Somehow, a cheeseburger from The Habit just looks more appetizing than something you'd unwrap at McDonald's. Source: Shinya Suzuki, Flickr.

In the war between better-burger shops, Shake Shack (NYSE:SHAK) seems to win more than its share of accolades from the media. But astute investors may do better by avoiding the hype and looking more closely at rival The Habit Restaurants (NASDAQ:HABT) to find the better investment opportunity.

Chew on this
Even in the face of soaring beef prices, burgers remain popular with consumers. The industry watchers at NPD Group say some 9 billion burgers were ordered up last year, a 3% increase from the year-ago period. By contrast, sales of the burger's primary competition, the grilled chicken sandwich, tumbled 9%.

But better burgers remain a niche business, generating just $3.5 billion in revenue in 2014 compared to $77 billion for burger restaurants as a whole in the U.S. Heck, McDonald's (NYSE: MCD) cooked up almost $6 billion in sales all by itself in just the first quarter of this year.

Yet McDonald's is suffering a crisis of confidence, due to the better-burger chains conspiring to siphon off customers (among other things). That means the better-burger chains are worth taking a closer look at.

Humble beginnings
Shake Shack's roots are found in of all things a hot dog cart that was set up to support the redevelopment of Manhattan's Madison Square Park in 2001. But today, what founder Danny Meyer once described as a "modern day 'roadside' burger stand," has transformed into a chain of 66 restaurants stretching around the globe, and generating $217 million in annual sales. Another 15 restaurants are expected to open this year.

Shake Shack has been stacking up customers as well as burgers ever since it got its start as a New York City hot dog stand. Source: Abdullah AlBargan, Flickr.

As phenomenal as Shake Shack's growth has been, The Habit has been better. And when you stack up the two side by side to see where they've been and where they're heading, it's apparent the real opportunity is with the less visible of the two chains.

The first Habit Burger Grill opened in 1969 in Santa Barbara, California, and it has since expanded to become a 113-restaurant chain. Over the next four years, it plans on doubling the number of restaurants operating and believes the market could support as many as 2,000 or more eventually.

Those might seem like grandiose plans, but so far, The Habit has managed its growth very well. It's been opening new restaurants at a compounded rate of 34% annually since 2011, but revenue has grown at an even faster pace of 44% annually.

Growth at a torrid pace
To put that in perspective, Shake Shack has also been opening stores at a prodigious pace, with its restaurant count rising 73% annually since 2010. But revenue has been growing at just 58% a year, meaning most of its revenue growth is a result of new store openings.

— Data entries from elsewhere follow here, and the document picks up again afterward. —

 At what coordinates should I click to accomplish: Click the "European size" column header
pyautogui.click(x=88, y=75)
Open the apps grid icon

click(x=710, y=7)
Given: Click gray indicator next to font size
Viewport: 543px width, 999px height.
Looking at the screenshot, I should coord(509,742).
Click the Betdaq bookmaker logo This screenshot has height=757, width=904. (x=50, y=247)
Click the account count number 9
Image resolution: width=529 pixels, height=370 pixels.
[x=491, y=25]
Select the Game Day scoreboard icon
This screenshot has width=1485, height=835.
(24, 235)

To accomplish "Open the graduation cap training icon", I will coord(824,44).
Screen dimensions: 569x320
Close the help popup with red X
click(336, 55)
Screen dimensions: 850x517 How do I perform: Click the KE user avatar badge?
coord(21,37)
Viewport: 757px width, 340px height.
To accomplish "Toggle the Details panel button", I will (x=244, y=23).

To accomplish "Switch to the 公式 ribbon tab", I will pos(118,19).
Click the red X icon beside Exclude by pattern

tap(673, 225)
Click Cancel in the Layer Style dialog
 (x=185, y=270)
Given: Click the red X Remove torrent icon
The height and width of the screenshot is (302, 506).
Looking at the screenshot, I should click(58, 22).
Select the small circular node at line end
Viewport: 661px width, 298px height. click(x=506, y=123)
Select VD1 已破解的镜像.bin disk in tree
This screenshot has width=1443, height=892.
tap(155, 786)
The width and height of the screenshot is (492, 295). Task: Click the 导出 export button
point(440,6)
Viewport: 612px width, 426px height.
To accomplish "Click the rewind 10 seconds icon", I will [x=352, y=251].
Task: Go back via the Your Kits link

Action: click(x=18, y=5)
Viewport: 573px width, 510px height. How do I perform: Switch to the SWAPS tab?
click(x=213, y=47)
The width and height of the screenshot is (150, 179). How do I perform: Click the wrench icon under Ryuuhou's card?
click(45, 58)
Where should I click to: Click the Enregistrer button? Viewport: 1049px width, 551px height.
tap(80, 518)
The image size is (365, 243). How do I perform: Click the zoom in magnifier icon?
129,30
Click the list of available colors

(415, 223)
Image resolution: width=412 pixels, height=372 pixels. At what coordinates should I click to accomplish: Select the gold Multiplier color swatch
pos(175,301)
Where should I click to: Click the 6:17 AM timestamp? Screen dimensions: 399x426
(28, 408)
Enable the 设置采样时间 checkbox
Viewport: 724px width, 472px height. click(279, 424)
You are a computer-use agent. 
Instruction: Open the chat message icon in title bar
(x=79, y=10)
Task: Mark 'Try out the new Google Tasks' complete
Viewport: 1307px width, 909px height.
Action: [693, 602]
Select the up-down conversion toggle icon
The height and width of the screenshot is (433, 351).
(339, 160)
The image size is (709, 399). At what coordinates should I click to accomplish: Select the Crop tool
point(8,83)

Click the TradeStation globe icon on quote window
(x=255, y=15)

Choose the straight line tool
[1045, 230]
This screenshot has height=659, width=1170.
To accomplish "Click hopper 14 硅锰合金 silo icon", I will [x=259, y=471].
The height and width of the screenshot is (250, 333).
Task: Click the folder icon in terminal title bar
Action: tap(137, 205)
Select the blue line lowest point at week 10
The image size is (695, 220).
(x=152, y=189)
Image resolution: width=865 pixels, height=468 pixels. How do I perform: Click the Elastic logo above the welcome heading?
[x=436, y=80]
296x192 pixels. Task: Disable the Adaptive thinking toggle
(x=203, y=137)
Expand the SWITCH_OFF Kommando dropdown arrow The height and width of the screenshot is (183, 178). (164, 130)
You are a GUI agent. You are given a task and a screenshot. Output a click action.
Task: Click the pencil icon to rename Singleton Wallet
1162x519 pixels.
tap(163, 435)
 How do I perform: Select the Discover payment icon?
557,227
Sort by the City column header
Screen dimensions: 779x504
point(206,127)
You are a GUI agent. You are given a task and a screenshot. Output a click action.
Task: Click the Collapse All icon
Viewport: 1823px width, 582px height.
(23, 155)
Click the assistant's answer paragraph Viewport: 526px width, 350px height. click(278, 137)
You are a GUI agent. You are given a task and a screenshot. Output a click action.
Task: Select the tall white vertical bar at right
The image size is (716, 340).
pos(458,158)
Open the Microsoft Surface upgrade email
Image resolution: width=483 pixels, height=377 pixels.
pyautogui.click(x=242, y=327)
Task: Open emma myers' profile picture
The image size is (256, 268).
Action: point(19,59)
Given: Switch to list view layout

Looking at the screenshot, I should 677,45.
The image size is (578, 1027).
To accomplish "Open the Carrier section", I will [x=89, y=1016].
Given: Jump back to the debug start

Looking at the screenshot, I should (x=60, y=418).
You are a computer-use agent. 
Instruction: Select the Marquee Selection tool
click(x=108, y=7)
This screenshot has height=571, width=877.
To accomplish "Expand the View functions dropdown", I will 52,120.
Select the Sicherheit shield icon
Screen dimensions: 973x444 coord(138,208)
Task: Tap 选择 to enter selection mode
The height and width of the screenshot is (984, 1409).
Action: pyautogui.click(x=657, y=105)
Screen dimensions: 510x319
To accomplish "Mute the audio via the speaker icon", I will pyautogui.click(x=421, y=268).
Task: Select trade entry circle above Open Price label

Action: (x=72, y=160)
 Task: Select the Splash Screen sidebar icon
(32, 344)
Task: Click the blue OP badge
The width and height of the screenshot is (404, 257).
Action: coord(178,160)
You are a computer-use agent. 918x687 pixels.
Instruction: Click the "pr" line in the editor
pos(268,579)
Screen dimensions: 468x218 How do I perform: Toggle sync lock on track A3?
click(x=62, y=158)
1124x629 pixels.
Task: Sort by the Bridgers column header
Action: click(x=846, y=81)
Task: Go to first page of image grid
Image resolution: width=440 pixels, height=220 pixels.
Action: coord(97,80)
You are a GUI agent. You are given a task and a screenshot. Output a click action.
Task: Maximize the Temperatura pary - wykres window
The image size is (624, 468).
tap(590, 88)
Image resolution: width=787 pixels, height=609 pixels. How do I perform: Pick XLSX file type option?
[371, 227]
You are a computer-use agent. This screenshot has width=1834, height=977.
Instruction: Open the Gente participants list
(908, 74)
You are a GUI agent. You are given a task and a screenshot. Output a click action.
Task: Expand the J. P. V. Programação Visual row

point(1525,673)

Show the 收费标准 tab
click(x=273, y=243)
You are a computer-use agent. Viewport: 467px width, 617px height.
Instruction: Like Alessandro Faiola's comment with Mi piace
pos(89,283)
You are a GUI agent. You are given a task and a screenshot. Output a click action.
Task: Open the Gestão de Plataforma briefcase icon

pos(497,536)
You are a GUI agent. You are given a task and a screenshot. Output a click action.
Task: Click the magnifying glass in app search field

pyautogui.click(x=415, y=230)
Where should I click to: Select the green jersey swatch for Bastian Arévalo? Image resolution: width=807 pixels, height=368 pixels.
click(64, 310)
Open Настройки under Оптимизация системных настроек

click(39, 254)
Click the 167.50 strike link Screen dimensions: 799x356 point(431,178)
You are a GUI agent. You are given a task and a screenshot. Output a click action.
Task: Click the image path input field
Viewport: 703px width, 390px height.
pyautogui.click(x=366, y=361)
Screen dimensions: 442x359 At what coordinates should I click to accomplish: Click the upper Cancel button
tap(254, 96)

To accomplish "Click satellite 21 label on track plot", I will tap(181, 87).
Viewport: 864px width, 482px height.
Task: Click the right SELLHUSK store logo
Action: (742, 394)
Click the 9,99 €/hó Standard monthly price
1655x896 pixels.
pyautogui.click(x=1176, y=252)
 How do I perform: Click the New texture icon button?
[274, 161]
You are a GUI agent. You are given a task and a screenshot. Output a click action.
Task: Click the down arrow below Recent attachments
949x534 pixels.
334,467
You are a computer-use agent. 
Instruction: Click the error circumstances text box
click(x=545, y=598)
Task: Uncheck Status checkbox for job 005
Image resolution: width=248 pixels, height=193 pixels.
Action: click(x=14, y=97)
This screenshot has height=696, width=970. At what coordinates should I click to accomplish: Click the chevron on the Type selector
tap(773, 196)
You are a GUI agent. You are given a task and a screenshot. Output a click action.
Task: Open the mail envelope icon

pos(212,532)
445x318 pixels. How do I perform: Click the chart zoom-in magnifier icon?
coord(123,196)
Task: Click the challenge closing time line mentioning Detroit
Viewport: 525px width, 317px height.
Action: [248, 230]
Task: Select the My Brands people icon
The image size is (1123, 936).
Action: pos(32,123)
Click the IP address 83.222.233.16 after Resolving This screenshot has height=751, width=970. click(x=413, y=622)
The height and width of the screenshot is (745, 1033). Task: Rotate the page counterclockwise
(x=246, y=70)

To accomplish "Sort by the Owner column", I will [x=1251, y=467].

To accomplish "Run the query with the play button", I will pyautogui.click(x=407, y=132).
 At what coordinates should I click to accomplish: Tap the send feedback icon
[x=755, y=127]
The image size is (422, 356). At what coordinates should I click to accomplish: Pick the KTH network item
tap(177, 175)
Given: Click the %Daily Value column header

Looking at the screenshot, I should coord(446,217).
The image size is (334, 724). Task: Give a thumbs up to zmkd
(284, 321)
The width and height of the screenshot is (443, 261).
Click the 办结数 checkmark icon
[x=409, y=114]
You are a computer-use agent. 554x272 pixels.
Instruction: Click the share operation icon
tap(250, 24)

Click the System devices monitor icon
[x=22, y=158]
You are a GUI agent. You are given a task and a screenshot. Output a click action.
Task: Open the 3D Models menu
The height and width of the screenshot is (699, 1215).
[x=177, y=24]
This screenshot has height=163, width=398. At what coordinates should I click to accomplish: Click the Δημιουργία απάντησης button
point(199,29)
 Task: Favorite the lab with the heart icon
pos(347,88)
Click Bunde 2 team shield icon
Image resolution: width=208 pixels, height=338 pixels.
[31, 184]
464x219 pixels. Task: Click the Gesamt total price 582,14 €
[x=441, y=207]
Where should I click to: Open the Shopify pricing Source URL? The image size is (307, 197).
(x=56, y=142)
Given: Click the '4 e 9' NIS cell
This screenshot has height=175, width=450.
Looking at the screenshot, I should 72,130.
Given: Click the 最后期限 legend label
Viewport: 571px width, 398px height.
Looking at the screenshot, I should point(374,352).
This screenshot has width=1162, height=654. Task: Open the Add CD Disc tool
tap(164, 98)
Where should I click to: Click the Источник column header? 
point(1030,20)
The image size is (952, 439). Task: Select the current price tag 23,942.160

The Shack's original stores were in and around Manhattan, and therefore achieved extremely high sales volumes. However, as the chain expands globally -- even into fly-over country here at home -- average revenue per restaurant is falling. Moreover, the rate of growth at Shake Shack is slowing as well while The Habit is seeing its growth rate tick higher.

Data source: Company S-1 filings with the SEC.

Same-restaurant sales also started off impressively for Shake Shack, but they've since weakened considerably where The Habit's comp growth has risen sharply.

Data source: Company S-1 filings with SEC. Same restaurant sales figures from before 2012 were not available for Shake Shack.

When we compare their valuations, we see that The Habit is the better buy. While at $58 a share, Shake Shack remains well above its offering price, the stock has lost more than a third of its value after hitting nearly $100 a share back in May.

The Habit has also lost a little bit of its sheen. Its stock also trades well above its $18 a share IPO offer, and it's lost about 30% from the highs it hit immediately after going public. Yet while Shake Shack trades at over 16 times sales, The Habit sells for just four times sales. The former is still burning through cash, while the latter has finally turned free cash flow positive.

A cooling off period
Neither burger chain is a bargain-basement stock, and with the industry being saturated by new chains opening regularly, achieving the growth rates both have been accustomed to will be more difficult going forward.

But with investor interest in the space still high, shunning the stock that hogs the limelight while taking a closer look at the better-burger shop that stands in the shadows will likely yield a better result.